Architettura per l'arte
COME UNA SCOGLIERASUL FIUME
di Aldo Colonetti
I musei sempre più affidano agli architetti il ruolo di ambasciatori quando decidono di aprire spazi espositivi collegati a quelli originari. Basti pensare al Guggenheim e al Louvre, rispettivamente nei progetti di Frank Gehry a Bilbao e di Jean Nouvel ad Abu Dhabi.
Anche per quanto riguarda l’ultima opera di Kengo Kuma, a Dundee, in Scozia, si tratta di una sede “periferica”, in questo caso del V&A - Victoria and Albert Museum di Londra. La progettazione di nuovi avamposti è un tema delicato perché non sempre la relazione tra la storia dell’istituzione, i suoi contenuti, la sua architettura tiene conto della specificità dei luoghi dove gli stessi avamposti saranno realizzati. In tal senso, il più delle volte la committenza gioca un ruolo fondamentale.
Nel caso del V&A Dundee siamo di fronte a un’esperienza esemplare; è il primo lavoro del grande architetto giapponese in Gran Bretagna - a seguito della vittoria al concorso internazionale bandito nel 2010 su centoventi proposte concorrenti - tra i più coerenti rispetto alla sua ricerca nell’ambito dei materiali costruttivi e della “scienza delle costruzioni” e, nello stesso tempo, rispettoso sia del contesto sia della funzione culturale di un museo.
Dundee è una cittadina situata sulla sponda nord dell’estuario del fiume Tay, intorno il paesaggio è quello tipico della scogliera scozzese: un “waterfront” di duecentoquaranta ettari, dove si colloca l’edificio che si sviluppa per quasi ottomilacinquecento metri quadrati, con gallerie destinate a esposizioni temporanee e permanenti (Scottish Design Galleries). Il tutto risolto, sul piano compositivo, attraverso la realizzazione di due piramidi rovesciate connesse al piano superiore (dove si trovano le gallerie) e separate al piano terra così da formare una sorta di grande arco che incornicia la vista del fiume Tay. Scelta, quest’ultima, che rappresenta un riferimento al Royal Arch costruito nelle vicinanze del museo per dare il benvenuto, in città, alla regina Vittoria e al principe Alberto nel 1844, poi abbattuto per realizzare il ponte che attraversa il Tay.

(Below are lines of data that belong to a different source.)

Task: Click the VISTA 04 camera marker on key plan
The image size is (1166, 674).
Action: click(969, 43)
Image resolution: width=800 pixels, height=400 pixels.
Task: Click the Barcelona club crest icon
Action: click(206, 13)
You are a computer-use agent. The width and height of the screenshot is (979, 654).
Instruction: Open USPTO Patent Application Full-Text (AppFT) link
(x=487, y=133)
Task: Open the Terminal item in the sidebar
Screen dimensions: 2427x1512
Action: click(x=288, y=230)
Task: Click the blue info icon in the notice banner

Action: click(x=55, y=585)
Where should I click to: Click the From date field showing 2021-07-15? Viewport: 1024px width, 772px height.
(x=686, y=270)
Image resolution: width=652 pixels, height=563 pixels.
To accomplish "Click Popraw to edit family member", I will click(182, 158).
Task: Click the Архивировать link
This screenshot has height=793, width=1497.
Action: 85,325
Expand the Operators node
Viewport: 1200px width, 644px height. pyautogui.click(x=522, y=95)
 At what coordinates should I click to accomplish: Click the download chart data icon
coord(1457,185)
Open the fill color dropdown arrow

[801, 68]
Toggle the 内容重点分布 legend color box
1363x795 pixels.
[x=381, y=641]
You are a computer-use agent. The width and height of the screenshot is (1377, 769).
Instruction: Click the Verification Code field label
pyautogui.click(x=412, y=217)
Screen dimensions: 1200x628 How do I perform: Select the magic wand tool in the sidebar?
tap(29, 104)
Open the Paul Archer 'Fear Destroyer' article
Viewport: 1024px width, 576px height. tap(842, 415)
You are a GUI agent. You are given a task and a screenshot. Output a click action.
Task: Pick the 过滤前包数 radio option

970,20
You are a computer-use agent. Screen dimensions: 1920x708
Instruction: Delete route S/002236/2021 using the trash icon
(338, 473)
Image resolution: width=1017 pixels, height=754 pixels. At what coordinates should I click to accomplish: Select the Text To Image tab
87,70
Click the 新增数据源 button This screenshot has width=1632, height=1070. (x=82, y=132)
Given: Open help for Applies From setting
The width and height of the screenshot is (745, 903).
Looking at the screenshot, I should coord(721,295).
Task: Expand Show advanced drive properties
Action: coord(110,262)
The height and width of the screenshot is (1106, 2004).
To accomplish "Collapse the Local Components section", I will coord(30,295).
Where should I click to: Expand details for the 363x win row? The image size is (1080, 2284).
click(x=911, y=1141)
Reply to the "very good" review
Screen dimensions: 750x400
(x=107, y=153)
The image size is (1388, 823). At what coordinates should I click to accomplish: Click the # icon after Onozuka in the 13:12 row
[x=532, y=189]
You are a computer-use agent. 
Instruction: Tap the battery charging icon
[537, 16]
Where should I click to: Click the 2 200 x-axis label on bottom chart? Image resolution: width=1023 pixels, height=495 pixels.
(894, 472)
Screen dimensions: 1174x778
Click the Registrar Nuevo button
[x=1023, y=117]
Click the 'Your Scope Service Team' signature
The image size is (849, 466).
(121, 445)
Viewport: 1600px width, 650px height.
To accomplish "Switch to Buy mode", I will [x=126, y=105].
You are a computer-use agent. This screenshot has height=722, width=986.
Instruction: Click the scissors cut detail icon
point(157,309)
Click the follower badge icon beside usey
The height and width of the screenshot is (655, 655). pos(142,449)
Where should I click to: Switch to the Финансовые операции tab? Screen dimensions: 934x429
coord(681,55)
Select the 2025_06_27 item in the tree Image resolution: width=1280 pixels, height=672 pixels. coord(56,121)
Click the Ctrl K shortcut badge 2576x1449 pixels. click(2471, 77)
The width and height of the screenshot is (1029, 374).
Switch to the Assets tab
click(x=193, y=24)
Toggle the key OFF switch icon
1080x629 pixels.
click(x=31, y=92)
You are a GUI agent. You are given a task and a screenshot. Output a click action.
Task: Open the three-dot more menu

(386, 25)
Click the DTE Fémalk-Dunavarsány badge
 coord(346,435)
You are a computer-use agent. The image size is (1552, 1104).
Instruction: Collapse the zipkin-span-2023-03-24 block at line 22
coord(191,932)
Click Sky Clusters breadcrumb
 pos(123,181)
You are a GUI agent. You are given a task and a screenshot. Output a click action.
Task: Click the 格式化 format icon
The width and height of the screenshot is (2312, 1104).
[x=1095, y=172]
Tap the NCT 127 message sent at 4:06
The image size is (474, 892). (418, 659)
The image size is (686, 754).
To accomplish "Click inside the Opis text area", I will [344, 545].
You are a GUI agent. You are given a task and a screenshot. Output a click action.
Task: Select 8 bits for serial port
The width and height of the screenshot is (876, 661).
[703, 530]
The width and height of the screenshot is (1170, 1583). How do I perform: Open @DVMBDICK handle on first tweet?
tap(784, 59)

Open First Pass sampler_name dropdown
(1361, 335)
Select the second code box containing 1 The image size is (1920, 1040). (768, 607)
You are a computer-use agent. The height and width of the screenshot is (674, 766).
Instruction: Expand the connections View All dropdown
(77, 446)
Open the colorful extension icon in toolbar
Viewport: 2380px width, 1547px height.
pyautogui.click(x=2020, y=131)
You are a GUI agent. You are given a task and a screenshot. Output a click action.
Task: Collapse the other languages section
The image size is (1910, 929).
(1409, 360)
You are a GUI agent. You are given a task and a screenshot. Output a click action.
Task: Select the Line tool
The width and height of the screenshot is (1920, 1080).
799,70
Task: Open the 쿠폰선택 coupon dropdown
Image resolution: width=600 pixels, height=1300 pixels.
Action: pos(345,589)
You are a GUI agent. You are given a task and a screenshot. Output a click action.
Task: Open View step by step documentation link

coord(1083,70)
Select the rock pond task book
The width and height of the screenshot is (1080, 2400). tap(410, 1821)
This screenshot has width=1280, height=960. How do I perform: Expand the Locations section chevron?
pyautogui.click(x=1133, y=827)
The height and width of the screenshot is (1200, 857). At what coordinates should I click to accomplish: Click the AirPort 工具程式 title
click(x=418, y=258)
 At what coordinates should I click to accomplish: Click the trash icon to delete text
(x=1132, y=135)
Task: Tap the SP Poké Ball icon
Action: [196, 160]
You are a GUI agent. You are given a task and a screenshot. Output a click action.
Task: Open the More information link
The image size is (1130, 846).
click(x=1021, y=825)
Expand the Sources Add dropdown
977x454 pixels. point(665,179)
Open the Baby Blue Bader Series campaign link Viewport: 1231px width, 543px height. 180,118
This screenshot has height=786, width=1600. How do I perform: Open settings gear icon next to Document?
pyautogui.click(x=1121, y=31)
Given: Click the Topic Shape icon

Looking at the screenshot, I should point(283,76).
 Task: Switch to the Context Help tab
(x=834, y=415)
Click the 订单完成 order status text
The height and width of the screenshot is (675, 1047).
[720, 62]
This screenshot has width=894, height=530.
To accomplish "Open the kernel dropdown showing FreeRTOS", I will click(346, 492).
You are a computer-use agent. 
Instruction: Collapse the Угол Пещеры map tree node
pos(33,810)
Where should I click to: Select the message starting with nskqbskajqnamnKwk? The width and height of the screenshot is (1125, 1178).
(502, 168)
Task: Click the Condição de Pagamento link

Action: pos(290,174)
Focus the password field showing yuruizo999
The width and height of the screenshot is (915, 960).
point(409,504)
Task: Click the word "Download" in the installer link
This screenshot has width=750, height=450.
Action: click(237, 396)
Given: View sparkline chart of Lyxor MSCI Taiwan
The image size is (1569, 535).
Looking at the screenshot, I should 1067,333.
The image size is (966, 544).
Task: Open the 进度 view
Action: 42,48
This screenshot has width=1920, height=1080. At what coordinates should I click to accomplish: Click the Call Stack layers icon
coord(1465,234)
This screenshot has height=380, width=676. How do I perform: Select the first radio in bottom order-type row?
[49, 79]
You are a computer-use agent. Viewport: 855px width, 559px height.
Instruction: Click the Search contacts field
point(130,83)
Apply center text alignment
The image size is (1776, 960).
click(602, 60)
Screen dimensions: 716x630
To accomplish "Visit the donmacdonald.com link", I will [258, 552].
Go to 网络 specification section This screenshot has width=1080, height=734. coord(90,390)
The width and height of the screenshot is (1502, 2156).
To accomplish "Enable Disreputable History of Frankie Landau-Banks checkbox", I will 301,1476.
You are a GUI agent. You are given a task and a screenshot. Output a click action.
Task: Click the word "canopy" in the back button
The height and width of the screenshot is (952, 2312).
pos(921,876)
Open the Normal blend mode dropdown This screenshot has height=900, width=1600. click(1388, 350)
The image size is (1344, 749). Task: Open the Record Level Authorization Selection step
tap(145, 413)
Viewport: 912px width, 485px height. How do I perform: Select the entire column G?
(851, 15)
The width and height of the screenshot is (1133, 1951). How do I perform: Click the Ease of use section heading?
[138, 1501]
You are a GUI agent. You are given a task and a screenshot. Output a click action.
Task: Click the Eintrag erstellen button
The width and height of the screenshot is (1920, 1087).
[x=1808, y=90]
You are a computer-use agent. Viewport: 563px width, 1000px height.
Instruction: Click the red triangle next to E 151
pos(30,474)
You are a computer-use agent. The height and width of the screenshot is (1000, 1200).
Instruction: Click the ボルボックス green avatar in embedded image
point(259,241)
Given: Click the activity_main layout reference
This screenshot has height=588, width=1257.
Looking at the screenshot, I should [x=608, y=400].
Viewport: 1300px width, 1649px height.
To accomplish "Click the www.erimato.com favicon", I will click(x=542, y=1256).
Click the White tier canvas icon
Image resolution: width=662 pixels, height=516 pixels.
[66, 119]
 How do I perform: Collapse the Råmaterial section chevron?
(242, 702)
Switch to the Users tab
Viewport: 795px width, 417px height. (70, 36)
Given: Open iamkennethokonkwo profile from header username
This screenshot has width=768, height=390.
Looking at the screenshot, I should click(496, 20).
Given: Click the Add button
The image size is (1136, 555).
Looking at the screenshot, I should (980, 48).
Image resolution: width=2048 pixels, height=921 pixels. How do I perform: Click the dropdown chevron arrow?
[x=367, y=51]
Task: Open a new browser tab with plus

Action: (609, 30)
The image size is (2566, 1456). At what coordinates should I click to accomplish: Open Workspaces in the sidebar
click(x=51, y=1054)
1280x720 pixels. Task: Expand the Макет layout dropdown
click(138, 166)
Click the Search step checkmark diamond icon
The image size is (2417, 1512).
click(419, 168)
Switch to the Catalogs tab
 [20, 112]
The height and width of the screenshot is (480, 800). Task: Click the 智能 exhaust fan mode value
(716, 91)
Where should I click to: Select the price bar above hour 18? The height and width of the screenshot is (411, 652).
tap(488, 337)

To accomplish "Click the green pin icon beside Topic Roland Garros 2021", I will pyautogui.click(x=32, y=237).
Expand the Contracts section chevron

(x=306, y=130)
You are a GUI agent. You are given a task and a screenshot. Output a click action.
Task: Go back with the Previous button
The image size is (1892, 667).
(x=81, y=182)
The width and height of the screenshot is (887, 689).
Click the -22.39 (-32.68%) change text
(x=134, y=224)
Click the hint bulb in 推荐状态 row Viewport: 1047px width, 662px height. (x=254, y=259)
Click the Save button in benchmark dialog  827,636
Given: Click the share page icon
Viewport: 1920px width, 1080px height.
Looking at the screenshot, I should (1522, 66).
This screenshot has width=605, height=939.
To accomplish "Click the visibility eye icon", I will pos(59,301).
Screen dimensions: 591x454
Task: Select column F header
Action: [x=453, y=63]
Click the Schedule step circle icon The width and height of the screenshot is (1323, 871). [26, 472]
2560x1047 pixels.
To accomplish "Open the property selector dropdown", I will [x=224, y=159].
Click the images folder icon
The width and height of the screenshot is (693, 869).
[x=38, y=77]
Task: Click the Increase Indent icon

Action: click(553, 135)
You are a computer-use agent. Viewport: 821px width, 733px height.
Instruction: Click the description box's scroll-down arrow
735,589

«È stato un cantiere durato otto anni, in stretta collaborazione con la società di ingegneria Arup; collaborazione che ha permesso alla mia visione architettonica di trasformarsi in una forma scultorea dinamica, che unisse natura e architettura, l’acqua con la città, nel rispetto degli elementi costruttivi e delle funzioni di un grande museo dedicato al design», commenta lo stesso Kuma.